Abimilki (Amorite: , ^{LÚ}a-bi-mil-ki, ʾabī milki) around 1347 BC held the rank of Prince of Tyre (called "Surru" in the letters), during the period of the Amarna letters correspondence (1360–1332 BC). He is the author of ten letters to the Egyptian pharaoh, EA 146–155 (EA for 'el Amarna'). In letter EA 147, Pharaoh Akhenaten confirmed him as ruler of Tyre upon the death of his father, and in EA 149, referred to him with the rank of rabisu (general).

Abimilki is not referenced by name in any other letters of the 382-letter corpus. His name means "My father (is) king."

==Historical background==
Following the request of Akhenaten to disseminate his political updates in Kinaha, some other city states rebelled against this decision.
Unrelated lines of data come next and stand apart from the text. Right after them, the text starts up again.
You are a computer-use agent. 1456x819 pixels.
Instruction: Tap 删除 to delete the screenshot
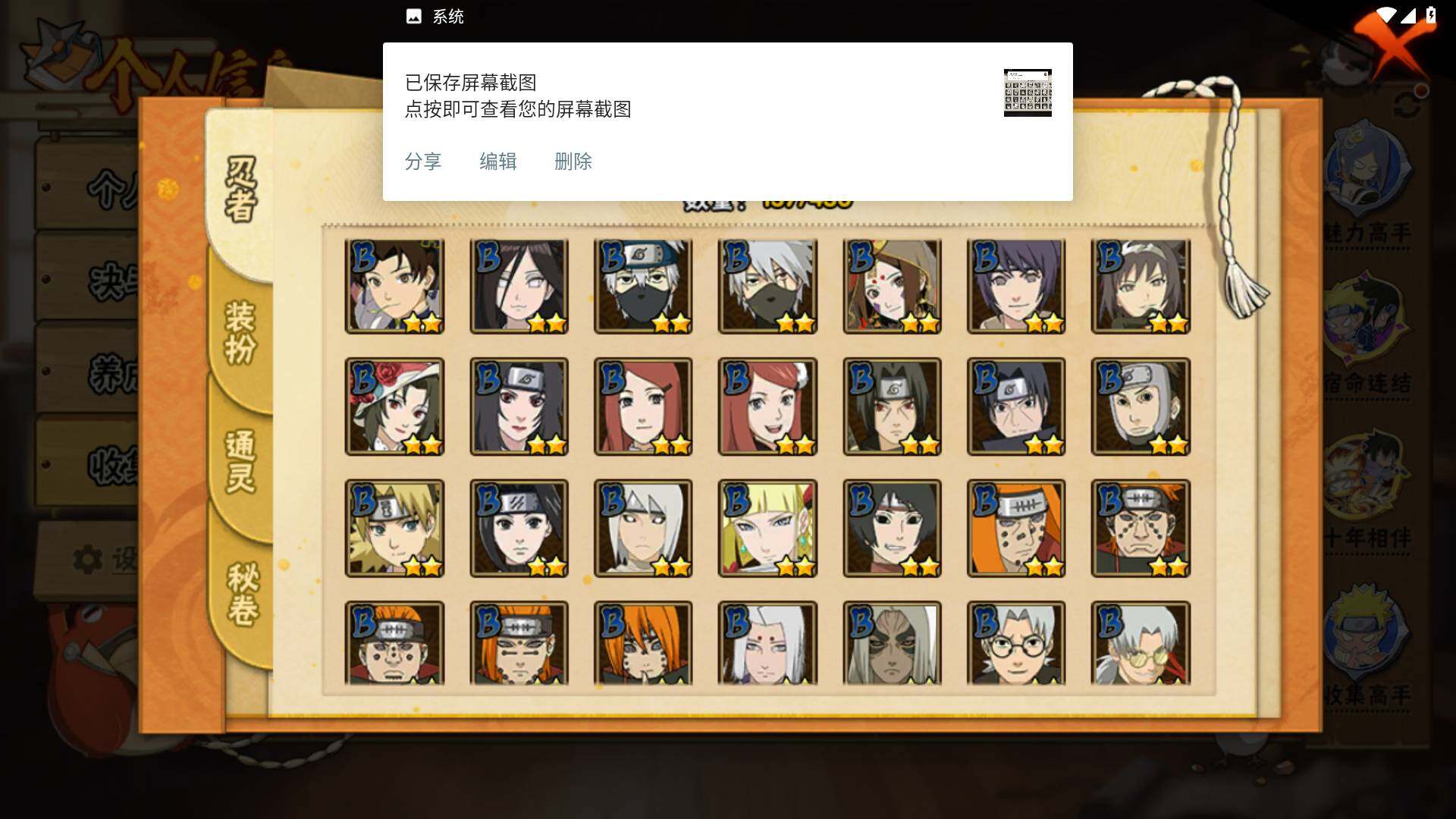pyautogui.click(x=573, y=162)
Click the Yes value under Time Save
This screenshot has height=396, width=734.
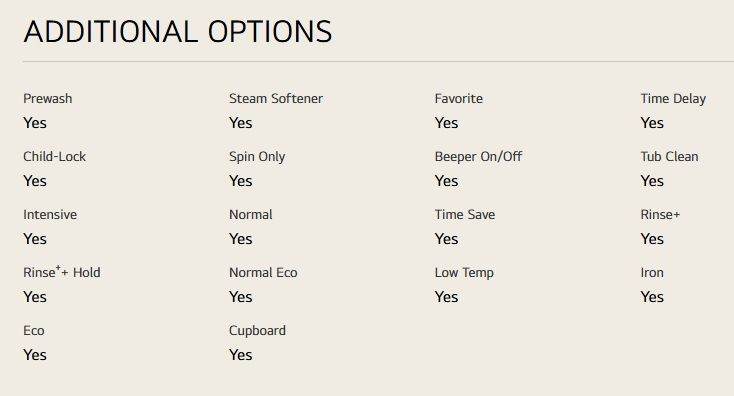click(x=447, y=239)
The background was the vacancy in the position of rabisu in the garrison of Tyre, which Akhenaten staffed with non-Egyptians for organizational reasons. Eventually, as in letter EA 149, Akhenaten conferred the status of rabisu of Tyre upon Abimilki.

Zimredda of Sidon, and Aziru of Amurru, previously allied with Abimilki, responded by conquering Sumuru and occupying the territories around Tyre. Abimilki advised Akhenaten of the dangerous situation in several letters. In letter EA 151 (see here ), Abimilki mentions the Danunans: "Behold, dangerous enemies are besieging Tyre. The king of Danuna is meanwhile dead; his brother now reigns. He behaves peacefully toward me."
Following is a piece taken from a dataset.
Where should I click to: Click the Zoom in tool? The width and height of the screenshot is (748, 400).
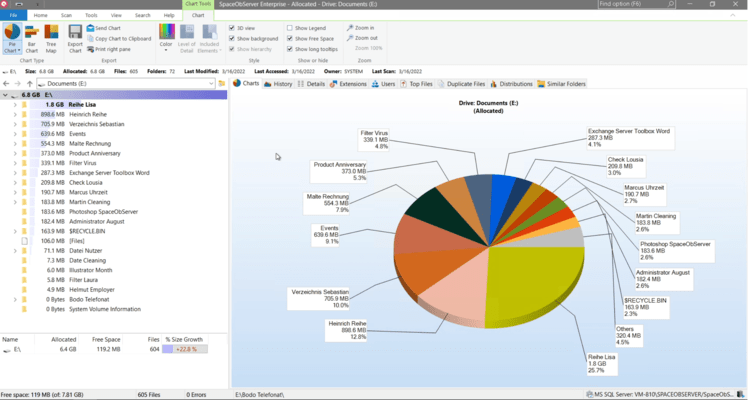[363, 28]
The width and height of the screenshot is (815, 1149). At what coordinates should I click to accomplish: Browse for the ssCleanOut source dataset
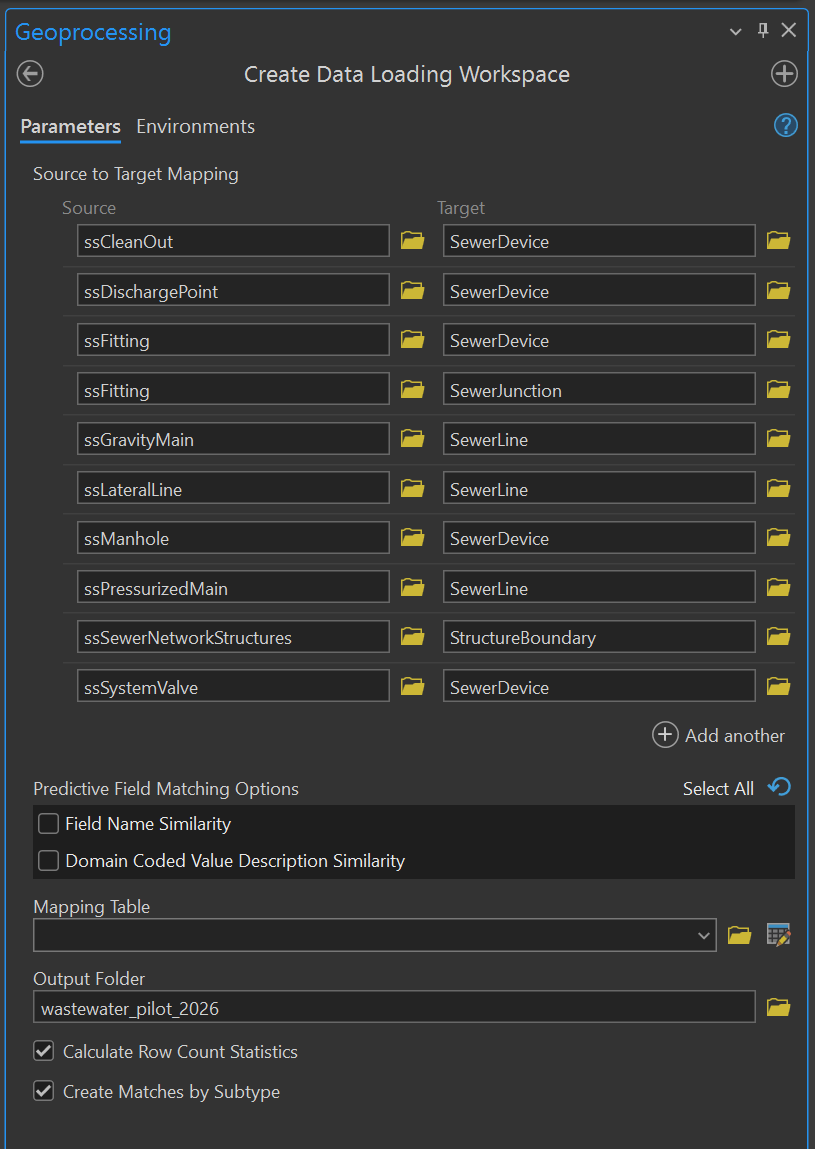coord(412,240)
Later in the letter, Abimilki warns of the rebels: "Behold, the fort of Tyre is running out of fresh water and wood. I will send you Ilu-milku as a messenger. At present there are no Hittite troops, but Aitakama of Kadesh is together with Aziru in battle against Biryawaza of Damascus. Meanwhile, Zimredda has been reinforced with troops and ships from Aziru; he has besieged me, and it is very dangerous.

==Abimilki's letters==
The titles of Abimilki's letters are as follows:
EA 146: "Abimilki of Tyre"
EA 147: "A Hymn to the Pharaoh"
EA 148: "The Need of Mainland Tyre"
EA 149: "Neither Water nor Wood" (See Haapi)
EA 150: "Needed: Just One Soldier"
EA 151: "A Report on Canaan" (See external links:letter and Sea Peoples)
EA 152: "A Demand for Recognition"
EA 153: "Ships on Hold"
EA 154: "Orders Carried Out" (See Zimredda (Sidon mayor))
EA 155: "Servant of Mayati" ("Mayati" is a hypocoristicon for Meritaten, Akhenaten's daughter)

==Example letters of Abimilki==

===EA 147, "A Hymn to the Pharaoh"===
The topic of "A Hymn to the Pharaoh" is not Zimredda; however, the war of Aziru son or Abdi-Ashirta, the constant lookout, and reporting by Zimredda is addressed at the very end of this letter.
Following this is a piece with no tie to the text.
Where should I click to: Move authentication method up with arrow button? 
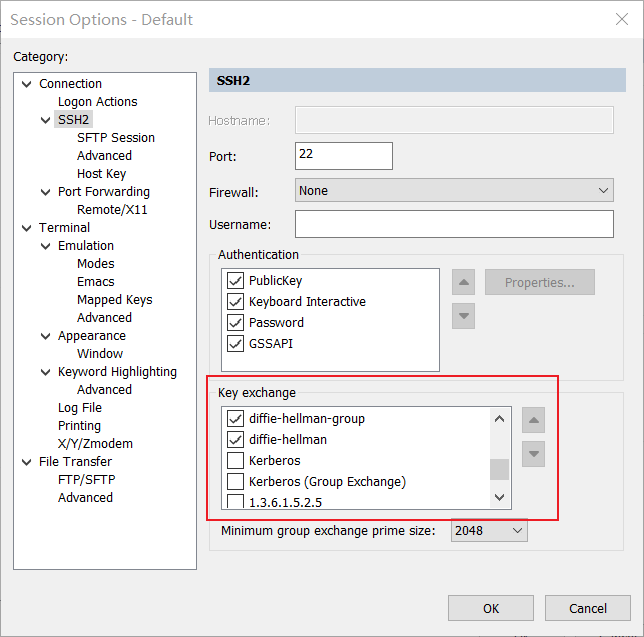click(x=463, y=282)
To the king, my lord, my god, my sun: a message from Abimilki, your servant.

I fall at the feet of the king, my lord. My lord is the sun—who comes forth over all lands day by day according to the way of the sun, his gracious father; who gives life by his sweet breath and returns with his north wind; who establishes the entire land in peace by the power of his arm; and who gives forth his cry in the sky like Baal. All the land is frightened at his cry!

The servant herewith writes to his lord that he heard the gracious messenger of the king who came to his servant, and the sweet breath that came forth from the mouth of the king, my lord to his servant—his breath came back! Before the arrival of the messenger of the king, my lord, breath had not come back; my nose was blocked. Now that the breath of the king has come forth to me, I am very happy, and he is satisfied day by day. Because I am happy, does the earth not pr[osp]er? When I heard the gracious me[ss]enger from my lord, all the land was in fear of my lord—when I heard the sweet breath, and the gracious messenger who came to me.

When the king, my lord, said, "Prepare before the arrival of a large army," then the servant said to his lord, "Yes, yes, yes!" On my front and on my back I carry the word of the king, my lord. Whoever gives heed to the king, his lord, and serves him in his place, the sun com[e]s forth over him, and the sweet breath comes back from the mouth of his lord. If he does not heed the word of the king, his lord, his city is destroyed, his house is destroyed, never [again] does his name exist in all the land. Look at the servant who gives heed to his lord: His city prospers, his house prospers, his name exists forever. You are the sun who comes forth over me and a brazen wall set up for him, and because of the powerful arm I am at rest, I am confident. Indeed, I said to the sun, the father of the king, my lord, "When shall I see the face of the king, my lord?"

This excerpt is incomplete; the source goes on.